02:08Et qu'en fait, c'est plutôt la société qui veut nous médicaliser
02:11parce qu'elle veut dire qu'on a un problème,
02:13parce qu'en fait, on vient toucher à quelque chose de tellement sensible,
02:16qui est justement cette construction sociale et cette arnaque, en fait,
02:18qui est le genre, parce que finalement, pourquoi il y a cette arnaque ?
02:21Pour oppresser les femmes.
02:22Et donc, en gros, je me suis dit, c'est un truc de fou.
02:26Après, j'ai évidemment pas transitionné pour être du côté des oppresseurs,
02:31loin de là, mais plutôt pour être un allié,
02:33un allié des femmes et du féminisme plus que jamais.
02:35J'ai eu 40 ans de vie de femme et comme les femmes, j'ai subi ces oppressions.
02:40J'ai été sexualisé, j'ai été agressé sexuellement.
02:42J'ai vécu un avortement.
02:43Enfin, je veux dire, ça, ce n'est pas quelque chose que je vais effacer.
02:46En fait, ça fait partie de ma vie.
02:47Et du coup, je n'aurai jamais un regard d'oppresseur.
02:50Je n'aurai jamais une attitude oppressive avec les femmes, j'espère en tout cas.
02:54Et tout simplement parce que c'est impossible et que je n'ai pas envie, en fait.
02:58Je n'ai pas envie de...
02:59Je ne fais pas ce mouvement pour devenir un oppresseur.
03:01Je fais ce mouvement pour me sentir bien dans mon corps, dans ma socialisation, en fait.
03:05Parce que c'est peut-être, on peut trouver ça bête,
03:07mais moi, je me sens mieux comme ça, avec des muscles.
03:11Je me sens, ça me semble plus logique quand on dit monsieur que madame.
03:14Mais après, je suis la même personne quand même.
03:18Je suis la même personne, quoi.
03:19Je n'ai pas changé.
03:20T'as de la transphobie quotidienne, des gens tout le temps
03:21qui viennent te poser des questions ultra intrusives, ultra déplacées
03:24et qui te regardent comme un espèce de truc chelou.
03:28Ou même, moi, après, comme je suis un peu exposé,
03:31je vois tous les commentaires transphobes qu'il peut y avoir quand je fais des interviews ou quoi.
03:36Et donc, cette violence-là, franchement, je ne la subissais pas avant.

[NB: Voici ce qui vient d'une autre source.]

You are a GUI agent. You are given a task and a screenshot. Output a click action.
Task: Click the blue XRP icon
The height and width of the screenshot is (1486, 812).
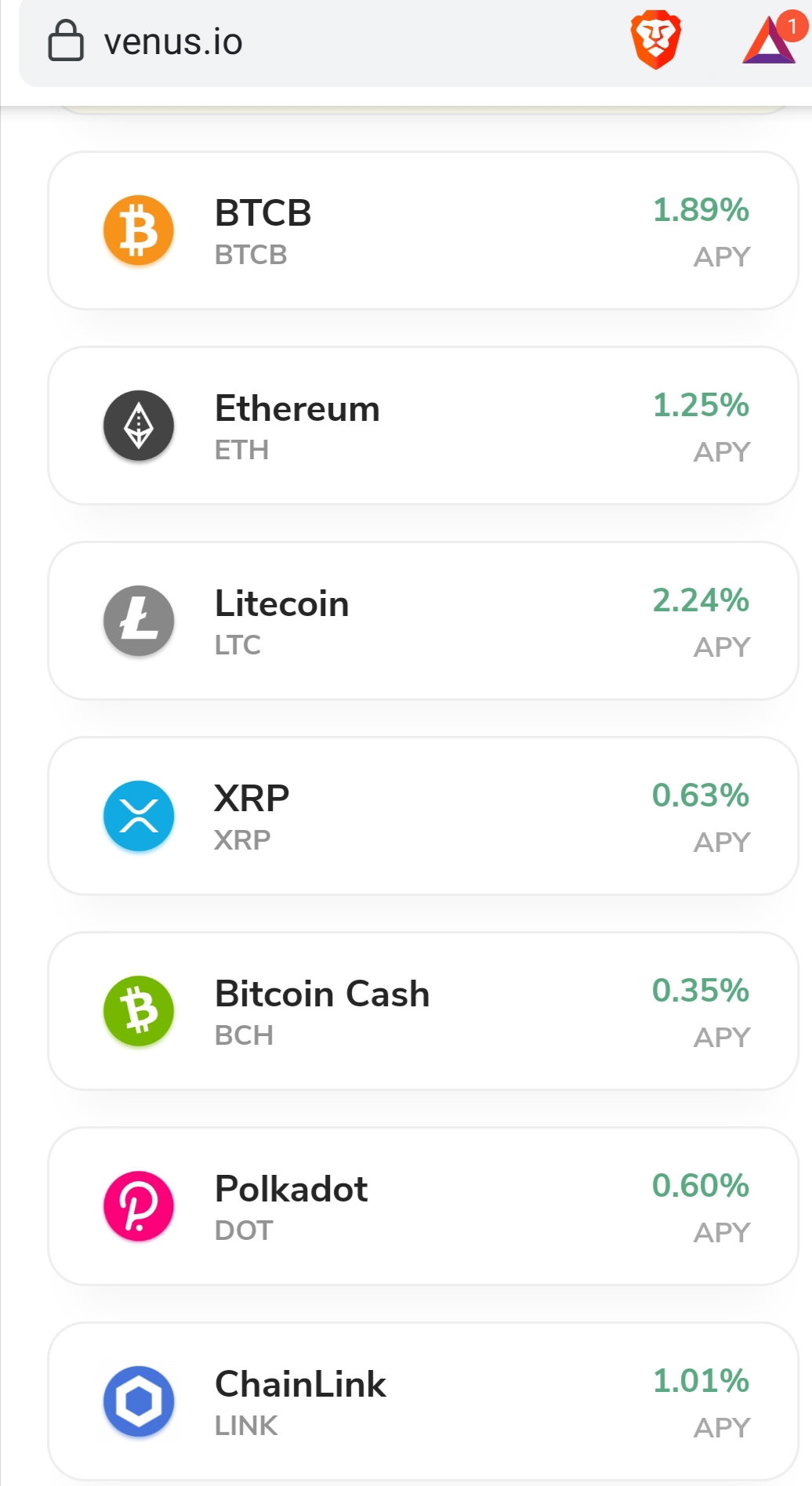click(139, 816)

03:39Et donc, je tiens à rappeler ça.
03:41Et encore, dans mon cas, c'est intéressant parce que je dirais que je suis tout en haut
03:45de la chaîne des privilèges, c'est-à-dire que je suis un mec, je suis blanc,
03:48j'ai de l'argent, je suis bien entouré, je n'ai pas été rejeté, je n'ai pas 18 ans,
03:51je ne suis pas à la rue.
03:52Mais pour la plupart des trans, c'est beaucoup plus dur que pour moi.

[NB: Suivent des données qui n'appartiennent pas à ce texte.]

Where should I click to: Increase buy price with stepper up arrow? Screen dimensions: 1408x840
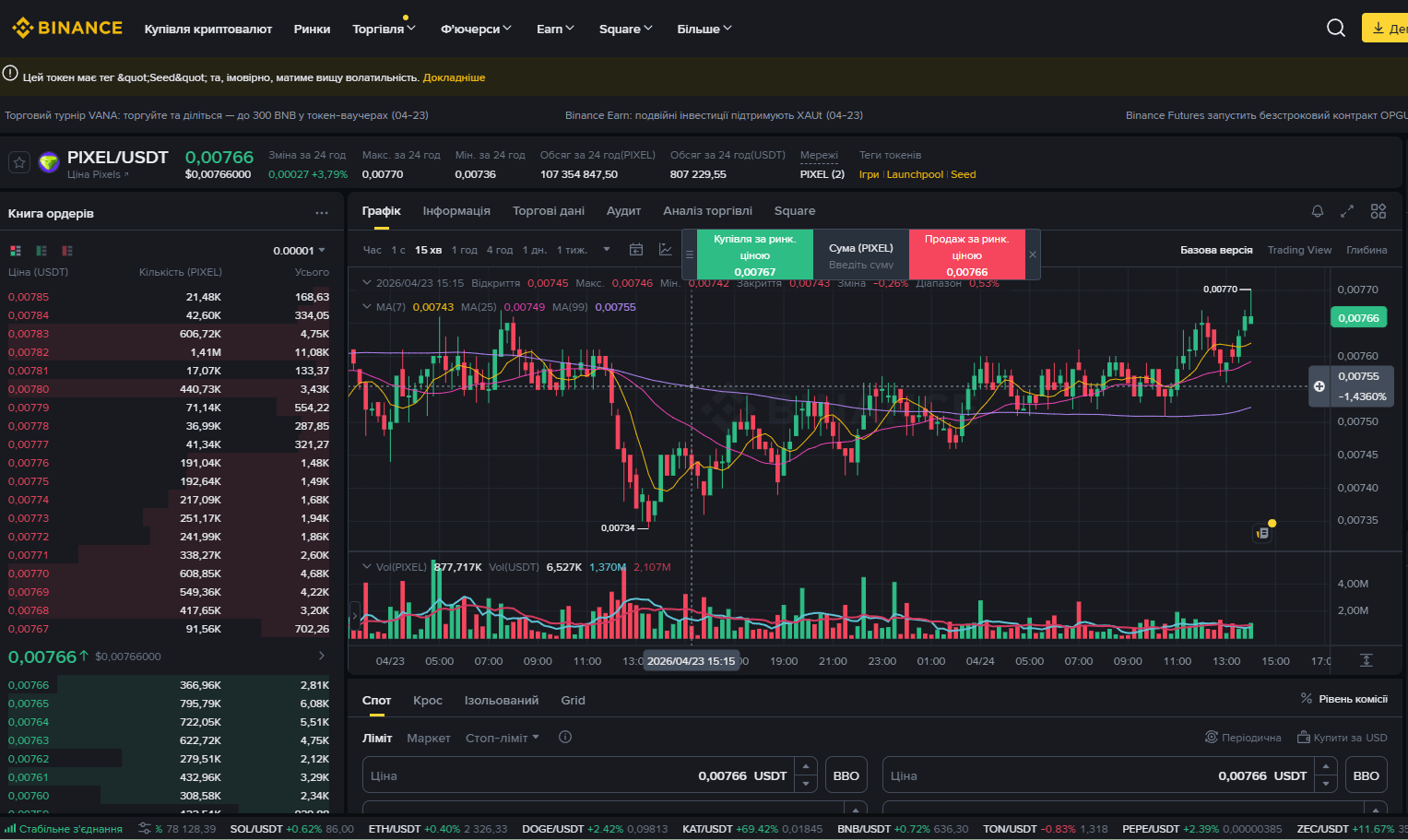point(806,767)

03:54Non, c'est encore plus dur que ça.
03:56Souvent, ce que je dis aux jeunes qui se posent des questions,
03:57je leur dis, fais des expériences.
03:59Tu vois, genre, pour les meufs qui se posent des questions,
04:02enfin, les personnes assignées femmes, je leur dis, mets un binder, tu vois,
04:06juste pour voir ce que ça fait la sensation de ne pas avoir de seins, en fait,
04:08et d'être dans la rue sans des seins, parce que c'est vrai qu'il y a plein de meufs.
04:12Ce truc des seins, ça fait qu'on les voit comme des meufs tout le temps et qu'elles demandent
04:16à tes potes de te genrer au masculin ou au féminin, c'est dans le sens,
04:21et de t'appeler par le prénom que toi, tu te choisirais.

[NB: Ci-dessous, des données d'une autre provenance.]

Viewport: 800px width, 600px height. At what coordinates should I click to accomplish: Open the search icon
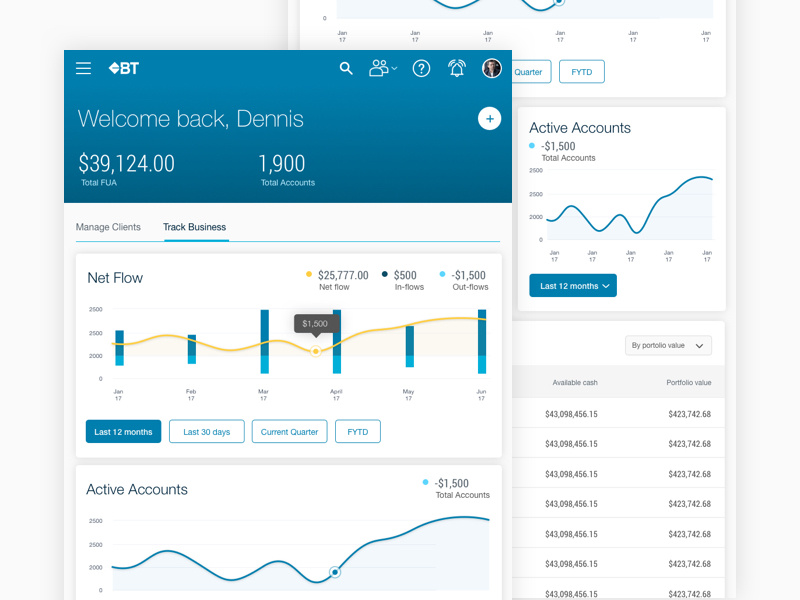coord(346,69)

04:24Et tu peux l'expérimenter, ça, tu peux l'expérimenter.
04:26Ça coûte rien, ça fait de mal à personne.
04:28Et si tout d'un coup, tu vois que ça provoque un confort et un bien-être
04:31extrêmement fort, alors il faut commencer à vraiment y réfléchir pour de vrai.
04:36Si tu sens ça, c'est que quand même, il y a un truc qui est là,
04:39donc il faut savoir l'écouter parce que si tu n'écoutes pas
04:41et que tu le mets sous le tapis, ça va tout le temps te faire souffrir.